# Honda HSS1332ATD accessory weather cover worthwhile?



## ArcticHighlander (Dec 1, 2020)

Just bought this snowblower and was wondering if anyone had bought this accessory and what they thought of it. It's waterproof and breathes and is custom fit. For my old snowblower I didn't cover it in the winter and just kept it under my deck and in the warmer months moved it around back and covered it with a tarp. Just wondering if it is a waste of $70?


----------



## tabora (Mar 1, 2017)

My HSS1332ATD lives in the garage. The BMW stays outside. My priorities are aligned with this forum...


----------



## vmax29 (Oct 19, 2017)

I have the silver cover that’s cut to fit. It’s great. My Harley displaced the HSS to the shed so the cover keeps it clean out there. Looks like it would hold up ok outside.


----------



## ArcticHighlander (Dec 1, 2020)

Thanks, I decided to add in the cover to the purchase. They delivered the snowblower this evening along with the supposed cover. It was too small and when I looked up the part # I found it was for the HSS928 so I'll be looking to exchange it.

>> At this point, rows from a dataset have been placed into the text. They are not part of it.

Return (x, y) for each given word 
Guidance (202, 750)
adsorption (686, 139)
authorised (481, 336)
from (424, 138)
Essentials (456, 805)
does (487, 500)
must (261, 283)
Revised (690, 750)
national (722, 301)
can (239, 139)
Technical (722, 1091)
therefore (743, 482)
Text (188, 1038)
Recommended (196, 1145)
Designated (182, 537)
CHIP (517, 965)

Also I was looking to check the fuel level per the owners manual and there is no fuel gauge on the tank! I'll create a separate thread to ask about this.


----------



## klawrencNH (Dec 3, 2018)

My garage isn't super close to my house, so when there's big storms in the winter I keep my machine outside with the cover on. It gets some protection from my porch, but not a 100%. The cover does a real nice job protecting it the rest of the time, and the machine it still looks as good as new. I will say this though, the covers fit perfectly and there's not an extra inch of fabric. So it's a very tight fit. Some people claim they don't fit, but with the right orientation you'll get it on.


----------



## 2badknees (Jan 28, 2017)

I bought a couple of heavy duty outdoor BBQ covers. 2 different sizes. One covers my JD garden tractor, the other a Honda 7/24 on my deck. $20 each and they fit just fine.


----------



## mikeinri (Mar 16, 2015)

I have one for my HS1332, but can't use it since I added a cab to the machine. The cover was very nice when I used it.

Mike


----------



## Spyle (Oct 24, 2017)

Bought one for my HSS1332, love it for summer storage in my shed, snug fit and protects well form dust.

A bit expensive though.


----------



## feh (Dec 16, 2016)

Have had it for 3 or so years, it’s worth it. Seams are sturdy and hasn’t ripped on me. Used it to protect the machine while it’s in the garage.


----------